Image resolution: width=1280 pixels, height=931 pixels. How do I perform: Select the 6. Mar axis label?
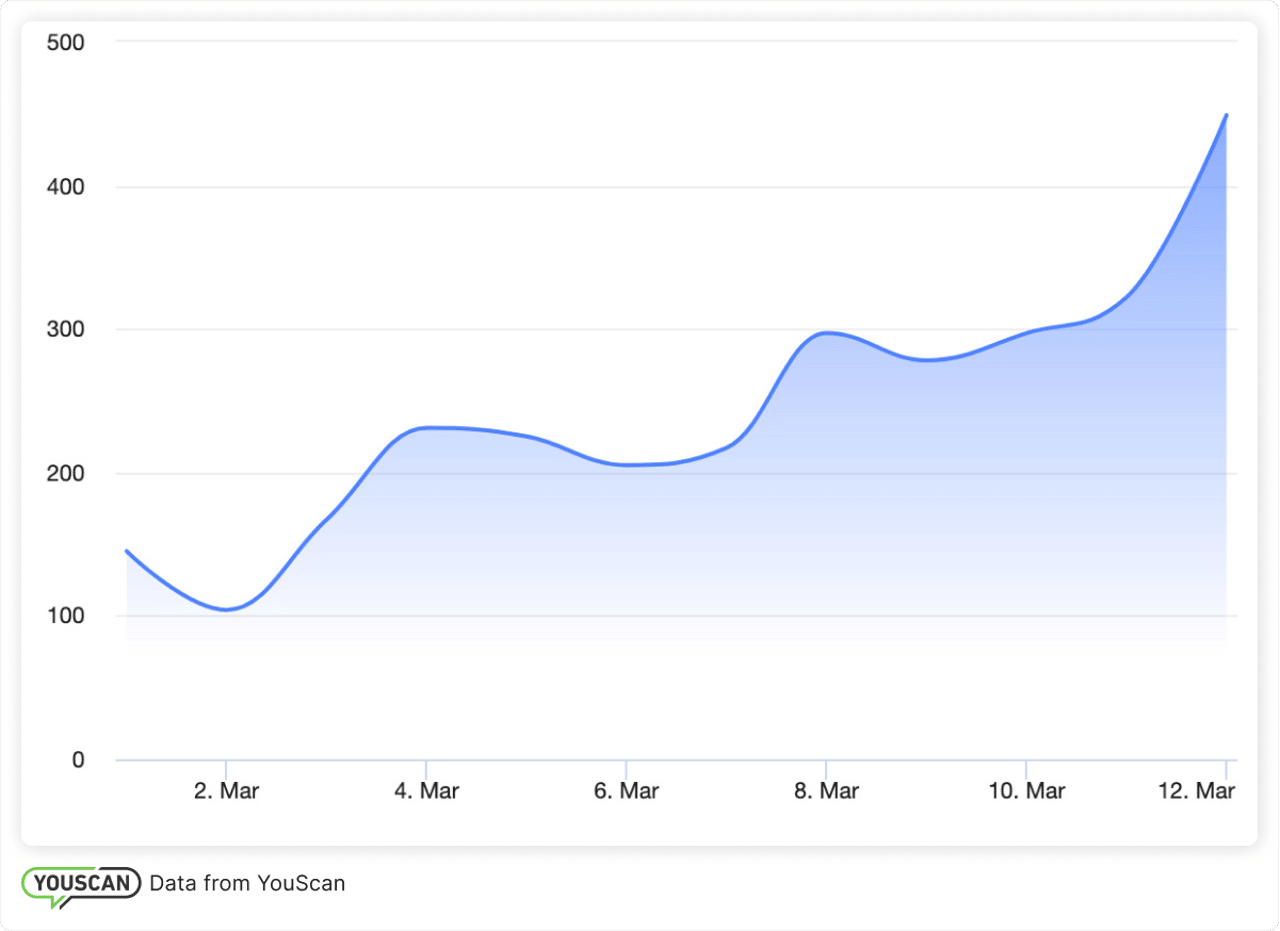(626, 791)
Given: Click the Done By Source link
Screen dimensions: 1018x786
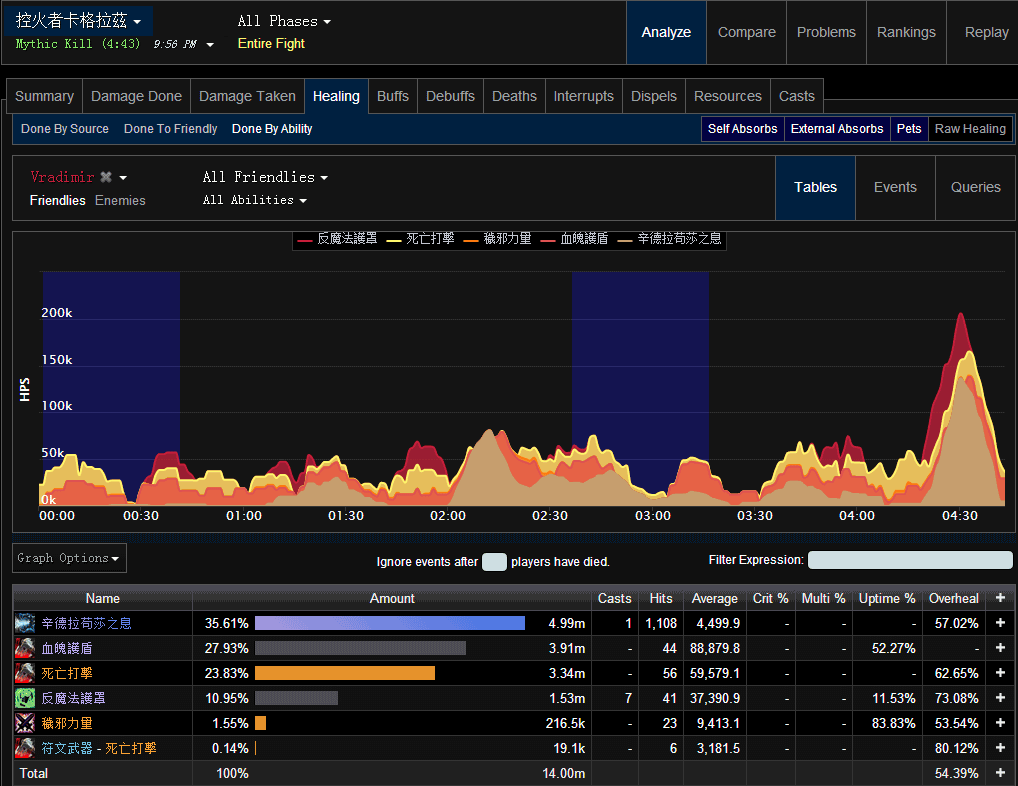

...

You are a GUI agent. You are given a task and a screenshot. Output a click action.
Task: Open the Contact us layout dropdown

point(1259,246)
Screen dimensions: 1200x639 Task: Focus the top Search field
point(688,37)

▶ _EXERCISE INSTRUCTIONS_: Copy exactly the material above from the line with "Image resolution: width=1280" to the line with "Screen dimensions: 1018x786", ends included, and nothing else. Leave out any picture.

▶ _TASK OUTPUT_:
Image resolution: width=1280 pixels, height=931 pixels. How do I perform: Select the 6. Mar axis label?
(626, 791)
Given: Click the Done By Source link
Screen dimensions: 1018x786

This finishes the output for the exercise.